Kühn, ungezähmt und ausdrucksstark – das ist nicht der übliche, weichgezeichnete Claude Debussy im impressionistischen Stil. Das Belcea Quartet gab sein Debüt 1991 mit einer Aufnahme von Debussys Streichquartett. Nun kehrt das Ensemble in leicht veränderter Besetzung zu diesem Werk zurück und zeigt sich sowohl direkter als auch nuancierter in seiner Interpretation. Dabei wirkt ihr Spiel nie schwerfällig: Der lebhafte, leichte zweite Satz, „Assez vif et bien rythmé“, ist ein eindrucksvolles Beispiel für das präzise und sensible Zusammenspiel. Die Ausdruckstiefe im langsamen dritten Satz – ganz zu schweigen von der Schönheit der Phrasierung – übertrifft dabei die frühere Aufnahme.
Angesichts dieser Qualitäten erscheinen die beiden weniger bekannten Werke Karol Szymanowskis wie eine natürliche Fortsetzung von Debussys bahnbrechendem Streichquartett.

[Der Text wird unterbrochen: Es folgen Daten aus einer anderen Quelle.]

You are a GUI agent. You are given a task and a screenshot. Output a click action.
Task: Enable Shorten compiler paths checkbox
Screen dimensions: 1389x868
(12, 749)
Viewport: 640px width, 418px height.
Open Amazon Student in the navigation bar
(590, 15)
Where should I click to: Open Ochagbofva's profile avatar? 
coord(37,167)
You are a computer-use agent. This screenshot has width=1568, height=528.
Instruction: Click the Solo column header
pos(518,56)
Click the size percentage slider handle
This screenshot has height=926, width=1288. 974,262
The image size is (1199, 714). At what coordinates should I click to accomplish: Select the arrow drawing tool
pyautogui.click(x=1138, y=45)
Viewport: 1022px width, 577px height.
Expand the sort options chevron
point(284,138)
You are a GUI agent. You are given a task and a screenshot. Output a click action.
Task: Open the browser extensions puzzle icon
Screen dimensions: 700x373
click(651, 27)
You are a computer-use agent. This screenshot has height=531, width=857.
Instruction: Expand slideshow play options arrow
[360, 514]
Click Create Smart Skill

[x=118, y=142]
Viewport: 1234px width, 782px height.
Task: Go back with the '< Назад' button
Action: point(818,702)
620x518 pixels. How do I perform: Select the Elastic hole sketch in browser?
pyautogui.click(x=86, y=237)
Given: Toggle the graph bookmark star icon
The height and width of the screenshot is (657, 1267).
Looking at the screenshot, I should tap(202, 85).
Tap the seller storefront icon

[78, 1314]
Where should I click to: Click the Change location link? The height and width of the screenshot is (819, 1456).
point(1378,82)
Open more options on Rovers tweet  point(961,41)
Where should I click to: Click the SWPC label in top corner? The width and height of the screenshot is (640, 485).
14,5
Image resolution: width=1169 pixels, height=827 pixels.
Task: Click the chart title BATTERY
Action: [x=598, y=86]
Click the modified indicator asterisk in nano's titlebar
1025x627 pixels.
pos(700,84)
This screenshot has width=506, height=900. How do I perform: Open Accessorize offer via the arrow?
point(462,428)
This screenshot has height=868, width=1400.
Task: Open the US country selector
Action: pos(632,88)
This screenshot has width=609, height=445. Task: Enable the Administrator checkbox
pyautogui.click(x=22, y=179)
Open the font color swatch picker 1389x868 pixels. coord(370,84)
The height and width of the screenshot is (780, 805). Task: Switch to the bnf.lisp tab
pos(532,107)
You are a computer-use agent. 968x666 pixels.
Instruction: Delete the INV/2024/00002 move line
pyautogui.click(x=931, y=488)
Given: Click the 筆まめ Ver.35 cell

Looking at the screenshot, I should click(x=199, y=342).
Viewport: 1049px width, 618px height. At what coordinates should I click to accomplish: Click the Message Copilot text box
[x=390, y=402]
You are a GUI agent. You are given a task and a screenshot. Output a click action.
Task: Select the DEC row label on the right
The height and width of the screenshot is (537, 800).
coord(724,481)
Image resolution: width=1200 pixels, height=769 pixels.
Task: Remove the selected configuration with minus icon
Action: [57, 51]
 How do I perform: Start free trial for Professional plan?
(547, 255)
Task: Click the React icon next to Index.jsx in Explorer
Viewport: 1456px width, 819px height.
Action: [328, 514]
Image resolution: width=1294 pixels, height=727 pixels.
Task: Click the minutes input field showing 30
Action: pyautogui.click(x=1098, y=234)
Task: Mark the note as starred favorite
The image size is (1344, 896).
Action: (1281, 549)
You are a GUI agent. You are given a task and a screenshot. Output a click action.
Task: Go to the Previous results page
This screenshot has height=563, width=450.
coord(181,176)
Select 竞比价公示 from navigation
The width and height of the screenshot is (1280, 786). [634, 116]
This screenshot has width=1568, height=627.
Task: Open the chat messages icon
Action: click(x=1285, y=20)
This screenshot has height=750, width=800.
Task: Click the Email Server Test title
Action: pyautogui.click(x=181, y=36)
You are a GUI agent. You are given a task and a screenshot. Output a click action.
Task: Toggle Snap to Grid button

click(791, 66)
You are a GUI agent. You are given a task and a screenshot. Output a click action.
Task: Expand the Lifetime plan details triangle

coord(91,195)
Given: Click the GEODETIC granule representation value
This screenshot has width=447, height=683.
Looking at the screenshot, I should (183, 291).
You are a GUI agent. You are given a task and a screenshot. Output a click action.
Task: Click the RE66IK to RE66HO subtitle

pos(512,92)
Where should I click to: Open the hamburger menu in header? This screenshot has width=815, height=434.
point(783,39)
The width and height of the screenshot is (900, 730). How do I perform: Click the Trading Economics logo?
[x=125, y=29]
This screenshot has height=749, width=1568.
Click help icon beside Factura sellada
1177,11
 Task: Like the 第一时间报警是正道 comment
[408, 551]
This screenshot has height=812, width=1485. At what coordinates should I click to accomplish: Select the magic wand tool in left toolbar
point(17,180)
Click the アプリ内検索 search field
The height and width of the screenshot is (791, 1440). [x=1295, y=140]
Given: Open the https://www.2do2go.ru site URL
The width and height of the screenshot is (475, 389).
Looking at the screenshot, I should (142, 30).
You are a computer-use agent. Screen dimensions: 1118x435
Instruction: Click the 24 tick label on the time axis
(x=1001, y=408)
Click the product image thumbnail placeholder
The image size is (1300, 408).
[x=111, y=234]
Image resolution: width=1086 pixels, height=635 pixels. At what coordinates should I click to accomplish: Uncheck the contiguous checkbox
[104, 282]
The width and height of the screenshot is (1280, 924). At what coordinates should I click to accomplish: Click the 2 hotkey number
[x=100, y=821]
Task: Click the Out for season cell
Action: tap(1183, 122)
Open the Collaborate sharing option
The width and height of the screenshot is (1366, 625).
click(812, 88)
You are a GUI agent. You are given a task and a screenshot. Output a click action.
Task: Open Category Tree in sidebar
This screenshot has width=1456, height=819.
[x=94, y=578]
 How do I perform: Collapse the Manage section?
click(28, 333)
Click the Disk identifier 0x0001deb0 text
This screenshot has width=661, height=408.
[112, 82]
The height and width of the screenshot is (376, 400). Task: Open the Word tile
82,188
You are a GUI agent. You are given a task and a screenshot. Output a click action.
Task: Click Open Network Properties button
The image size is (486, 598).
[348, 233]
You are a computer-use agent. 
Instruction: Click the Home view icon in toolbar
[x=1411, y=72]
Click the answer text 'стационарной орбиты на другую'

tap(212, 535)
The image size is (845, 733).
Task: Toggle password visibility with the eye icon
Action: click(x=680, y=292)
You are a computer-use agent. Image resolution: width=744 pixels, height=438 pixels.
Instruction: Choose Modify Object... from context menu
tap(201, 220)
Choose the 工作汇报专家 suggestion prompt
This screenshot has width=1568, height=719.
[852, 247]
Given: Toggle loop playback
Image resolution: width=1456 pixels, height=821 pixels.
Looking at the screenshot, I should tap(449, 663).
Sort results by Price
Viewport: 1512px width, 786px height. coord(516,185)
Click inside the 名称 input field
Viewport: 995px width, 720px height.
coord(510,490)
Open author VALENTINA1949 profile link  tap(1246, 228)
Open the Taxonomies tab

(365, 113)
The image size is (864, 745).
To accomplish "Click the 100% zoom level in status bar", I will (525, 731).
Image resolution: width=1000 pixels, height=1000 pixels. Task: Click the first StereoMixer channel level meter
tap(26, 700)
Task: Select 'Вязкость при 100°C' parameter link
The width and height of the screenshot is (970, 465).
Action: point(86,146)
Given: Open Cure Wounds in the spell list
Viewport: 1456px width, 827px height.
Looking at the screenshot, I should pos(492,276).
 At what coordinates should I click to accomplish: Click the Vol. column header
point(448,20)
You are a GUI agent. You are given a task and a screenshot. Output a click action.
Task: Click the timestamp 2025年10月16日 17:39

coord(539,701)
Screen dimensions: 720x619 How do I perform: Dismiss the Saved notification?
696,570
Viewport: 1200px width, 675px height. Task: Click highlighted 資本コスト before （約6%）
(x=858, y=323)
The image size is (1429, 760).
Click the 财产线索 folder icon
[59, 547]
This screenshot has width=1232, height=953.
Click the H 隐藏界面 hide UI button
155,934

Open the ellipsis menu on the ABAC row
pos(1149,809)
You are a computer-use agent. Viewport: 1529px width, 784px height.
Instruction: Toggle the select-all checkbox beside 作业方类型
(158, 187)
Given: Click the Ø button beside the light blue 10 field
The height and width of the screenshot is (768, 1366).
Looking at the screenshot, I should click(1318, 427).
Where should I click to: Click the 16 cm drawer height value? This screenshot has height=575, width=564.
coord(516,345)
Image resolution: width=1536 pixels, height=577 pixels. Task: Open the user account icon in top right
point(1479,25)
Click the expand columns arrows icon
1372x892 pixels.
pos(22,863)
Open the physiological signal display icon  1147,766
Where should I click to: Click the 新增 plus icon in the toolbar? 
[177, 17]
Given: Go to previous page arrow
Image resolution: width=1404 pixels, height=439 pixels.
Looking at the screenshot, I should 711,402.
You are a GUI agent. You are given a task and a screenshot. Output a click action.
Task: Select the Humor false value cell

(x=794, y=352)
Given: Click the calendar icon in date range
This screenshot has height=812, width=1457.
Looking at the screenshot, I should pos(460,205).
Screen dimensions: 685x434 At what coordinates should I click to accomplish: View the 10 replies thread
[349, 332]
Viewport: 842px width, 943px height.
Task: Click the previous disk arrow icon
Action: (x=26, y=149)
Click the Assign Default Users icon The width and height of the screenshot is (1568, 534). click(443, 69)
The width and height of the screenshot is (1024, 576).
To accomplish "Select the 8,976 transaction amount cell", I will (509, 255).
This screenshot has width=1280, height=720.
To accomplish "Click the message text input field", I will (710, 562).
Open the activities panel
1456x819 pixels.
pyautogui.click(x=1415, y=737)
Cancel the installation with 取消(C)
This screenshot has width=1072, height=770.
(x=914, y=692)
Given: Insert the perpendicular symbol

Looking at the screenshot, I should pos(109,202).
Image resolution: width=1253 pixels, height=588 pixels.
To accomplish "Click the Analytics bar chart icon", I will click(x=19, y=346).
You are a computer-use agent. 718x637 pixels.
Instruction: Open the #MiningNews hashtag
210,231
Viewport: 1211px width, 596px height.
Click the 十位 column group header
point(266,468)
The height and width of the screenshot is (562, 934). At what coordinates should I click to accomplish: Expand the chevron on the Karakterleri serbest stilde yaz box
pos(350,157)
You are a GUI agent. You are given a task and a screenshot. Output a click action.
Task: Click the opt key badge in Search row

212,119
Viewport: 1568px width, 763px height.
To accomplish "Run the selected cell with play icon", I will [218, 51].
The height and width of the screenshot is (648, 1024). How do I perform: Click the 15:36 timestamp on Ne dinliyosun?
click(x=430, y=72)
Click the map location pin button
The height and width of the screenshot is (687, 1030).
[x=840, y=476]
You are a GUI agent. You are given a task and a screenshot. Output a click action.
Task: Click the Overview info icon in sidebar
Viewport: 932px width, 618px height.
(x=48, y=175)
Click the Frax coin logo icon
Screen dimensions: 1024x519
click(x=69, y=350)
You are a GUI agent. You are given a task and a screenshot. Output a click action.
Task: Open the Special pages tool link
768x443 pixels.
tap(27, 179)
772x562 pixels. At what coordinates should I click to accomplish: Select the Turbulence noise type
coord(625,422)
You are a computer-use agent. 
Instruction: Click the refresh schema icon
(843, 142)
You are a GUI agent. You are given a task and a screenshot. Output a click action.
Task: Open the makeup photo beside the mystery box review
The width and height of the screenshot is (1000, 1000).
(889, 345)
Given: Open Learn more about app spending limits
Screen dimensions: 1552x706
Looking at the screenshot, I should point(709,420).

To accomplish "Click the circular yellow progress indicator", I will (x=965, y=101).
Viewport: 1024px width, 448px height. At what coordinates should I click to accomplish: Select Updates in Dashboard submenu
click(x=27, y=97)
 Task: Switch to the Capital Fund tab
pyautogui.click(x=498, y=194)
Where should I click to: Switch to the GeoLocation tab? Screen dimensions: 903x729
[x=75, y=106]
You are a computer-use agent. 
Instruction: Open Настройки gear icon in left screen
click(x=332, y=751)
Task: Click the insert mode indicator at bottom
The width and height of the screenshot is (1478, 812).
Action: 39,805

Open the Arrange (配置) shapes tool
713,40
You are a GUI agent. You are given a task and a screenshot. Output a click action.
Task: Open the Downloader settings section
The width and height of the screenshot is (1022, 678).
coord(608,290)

Das Belcea Quartet offenbart die erotische Stimmung dieser Stücke: Das „Streichquartett Nr. 1“ beginnt wie ein sinnlicher Seufzer, der sich in Passagen postwagnerischer Sehnsucht entfaltet und schließlich in eine Liebesmelodie übergeht, die den langsamen Mittelsatz einleitet. Den beunruhigenden Tanz, mit dem Szymanowski das Werk beschließt, setzt das Ensemble brillant um.
Szymanowskis „Streichquartett Nr. 2“ ist von polnischer Volksmusik inspiriert und kommt sogar Béla Bartóks Klangwelt erstaunlich nahe. Expressionistische Elemente zeigen sich in der Eröffnung des Mittelsatzes, die den folgenden verstörenden Tanz überschattet. Im Finale spannt das Belcea Quartet einen kraftvollen Bogen vom trostlosen Anfang bis zum hoffnungsvolleren Ende.